La structure actuelle l'autorise. Le Brexit est l'exemple en cours où le Royaume-Uni, sous forme d'un référendum, a demandé son retrait, à présent défendu par l'actuel Premier ministre Theresa May. La procédure n'est pas encore enclenchée, les préparations si. Il faut tout renégocier, inclure les services britanniques autrefois transférés au niveau européen. Bref ce sera un travail de longue haleine.

 

Ici, je parle d'un retrait pacifique et reconnu. Que se passerait-il si les EUE ne reconnaîtraient plus ce droit? L'Etat va-t-il s'engager dans une guerre d'indépendance?

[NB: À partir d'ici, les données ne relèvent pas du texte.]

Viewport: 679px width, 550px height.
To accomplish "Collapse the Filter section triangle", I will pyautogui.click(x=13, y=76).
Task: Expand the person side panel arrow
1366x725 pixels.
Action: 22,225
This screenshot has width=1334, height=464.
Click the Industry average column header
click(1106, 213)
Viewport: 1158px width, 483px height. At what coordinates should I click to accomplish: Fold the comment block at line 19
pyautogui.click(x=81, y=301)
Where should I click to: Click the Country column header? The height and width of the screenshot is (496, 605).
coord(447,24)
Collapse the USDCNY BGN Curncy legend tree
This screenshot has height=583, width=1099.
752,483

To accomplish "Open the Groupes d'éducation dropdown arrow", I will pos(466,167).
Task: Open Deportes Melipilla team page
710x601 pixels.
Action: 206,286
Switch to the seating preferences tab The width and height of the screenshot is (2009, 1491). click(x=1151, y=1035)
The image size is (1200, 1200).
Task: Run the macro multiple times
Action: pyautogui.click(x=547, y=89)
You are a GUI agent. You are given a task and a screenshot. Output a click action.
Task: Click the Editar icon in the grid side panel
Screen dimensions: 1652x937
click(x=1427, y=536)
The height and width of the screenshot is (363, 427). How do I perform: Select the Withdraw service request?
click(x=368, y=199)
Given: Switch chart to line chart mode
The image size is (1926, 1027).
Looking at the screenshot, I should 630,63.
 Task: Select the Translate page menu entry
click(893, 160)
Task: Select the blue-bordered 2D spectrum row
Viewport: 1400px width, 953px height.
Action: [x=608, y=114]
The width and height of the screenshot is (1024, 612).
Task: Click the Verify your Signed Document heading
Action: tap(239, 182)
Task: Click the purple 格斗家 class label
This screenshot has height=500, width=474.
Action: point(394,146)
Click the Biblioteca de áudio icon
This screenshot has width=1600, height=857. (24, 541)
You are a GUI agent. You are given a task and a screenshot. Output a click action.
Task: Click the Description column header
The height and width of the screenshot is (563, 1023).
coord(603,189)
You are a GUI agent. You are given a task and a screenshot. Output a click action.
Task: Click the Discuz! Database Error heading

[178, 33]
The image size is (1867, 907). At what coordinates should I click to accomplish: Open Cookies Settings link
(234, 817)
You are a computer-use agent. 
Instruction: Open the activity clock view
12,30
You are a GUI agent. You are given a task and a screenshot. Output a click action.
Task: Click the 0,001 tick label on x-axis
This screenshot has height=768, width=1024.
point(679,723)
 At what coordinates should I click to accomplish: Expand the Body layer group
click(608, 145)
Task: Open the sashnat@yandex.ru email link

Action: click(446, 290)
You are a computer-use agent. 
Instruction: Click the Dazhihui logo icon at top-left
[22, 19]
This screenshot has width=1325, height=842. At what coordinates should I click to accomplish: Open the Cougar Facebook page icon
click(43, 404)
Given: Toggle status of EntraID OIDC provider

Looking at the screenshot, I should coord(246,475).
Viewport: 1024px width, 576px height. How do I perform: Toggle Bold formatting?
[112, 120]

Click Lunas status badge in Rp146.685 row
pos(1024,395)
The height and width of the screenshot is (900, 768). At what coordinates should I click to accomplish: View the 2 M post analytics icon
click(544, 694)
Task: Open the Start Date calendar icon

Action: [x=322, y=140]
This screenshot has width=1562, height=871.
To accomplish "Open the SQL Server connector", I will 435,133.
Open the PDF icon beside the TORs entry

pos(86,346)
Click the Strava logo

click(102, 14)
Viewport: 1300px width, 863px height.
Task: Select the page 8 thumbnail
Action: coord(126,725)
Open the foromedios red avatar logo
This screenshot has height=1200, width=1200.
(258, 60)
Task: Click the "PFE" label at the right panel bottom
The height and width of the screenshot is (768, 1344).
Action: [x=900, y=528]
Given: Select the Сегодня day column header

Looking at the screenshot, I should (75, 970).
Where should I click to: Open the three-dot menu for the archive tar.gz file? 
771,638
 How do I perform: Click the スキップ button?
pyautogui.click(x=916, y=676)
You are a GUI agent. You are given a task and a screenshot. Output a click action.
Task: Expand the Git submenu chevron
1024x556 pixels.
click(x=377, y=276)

Et encore, je parle d'un Etat. Les unionistes aiment comparer avec les USA, voyons s'ils aimeraient connaitre une guerre de sécession à la sauce européenne entre les défenseurs de l'Union (le pouvoir au fédéral) et les confédéralistes (le pouvoir aux Etats). Certes, l'UE s'est construite pour favoriser la paix, elle a même reçu un prix Nobel de la Paix pour cela (Lire "La paix n'a pas de prix"[1]) mais l'histoire ne reste jamais figée. Et malheureusement, les différences entre membres persistent, pouvant aboutir à une grave crise si celles-ci ne sont pas prises en compte.

 

Les possibles conséquences internationales

 

Nous avons évoquer les arguments ne concernant que l'UE, il faut à présent rajouter la dimension internationale. Comment réagiront les grands puissances à l'émergence des EUE?

 

La Russie serait en alerte rouge générale en voyant du jour en lendemain un puissant Etat à ses frontières (par la Finlande et les Etats baltes) encerclant Kaliningrad. Déjà voir l'UE empiéter sur l'espace post-soviétique avec l'OTAN ne lui fait pas plaisir, alors imaginer sa réaction face aux EUE, surtout en incluant l'unification des armées européennes sous un commandement unique. Cela reste hypothétique, la situation pourrait déboucher sur une nouvelle guerre froide tout comme elle pourrait aussi aboutir à une coopération renforcée. Seule l'histoire nous le dira.

 

Quant aux Etats-Unis d'Amérique, la réaction sera mitigée. Leur position n'a pas changé depuis la guerre froide : il faut une Europe forte mais pas trop. Assez forte pour résister à l'URSS puis à la Russie mais pas trop pour éviter la création d'une forteresse européenne qui n'aurait plus besoin de l'OTAN et ne souhaiterait plus suivre la position étasunienne lors de discussions.

 

Tout ceci est, comme dit précédemment, hypothétique. Je ne suis pas devin, personne ne l'est, il faudra baser l'analyse selon le gouvernement en place. Il démontre cependant qu'il faut inclure l'aspect international pour un tel projet.

 

La structure des EUE

 

C'est le gros point d'interrogation : comment ce super Etat sera-t-il formé? Si nous nous basons sur le modèle outre-Atlantique, le Parlement européen deviendrait la Chambre des Représentants, un Sénat peut être envisagé pour représenter l'intérêt des Etats-membres, les parlements nationaux deviendraient étatiques, la Commission deviendrait le gouvernement et le Conseil européen deviendrait obsolète.

 

Parler de gouverneurs serait une erreur, autant laisser les structures en place au nom de la souveraineté étatique. Pour le reste, ce sera l'affaire des discussions.

 

 

Il est trop tôt pour en parler. Il faut d'abord régler les dissensions entre partenaires, corriger les erreurs d'intégration, définir les limites de l'UE, tenir compte des tendances nationalistes des Etats-membres. Seulement après, la question pourra être évoquée, s'il y aura encore quelqu'un pour la poser.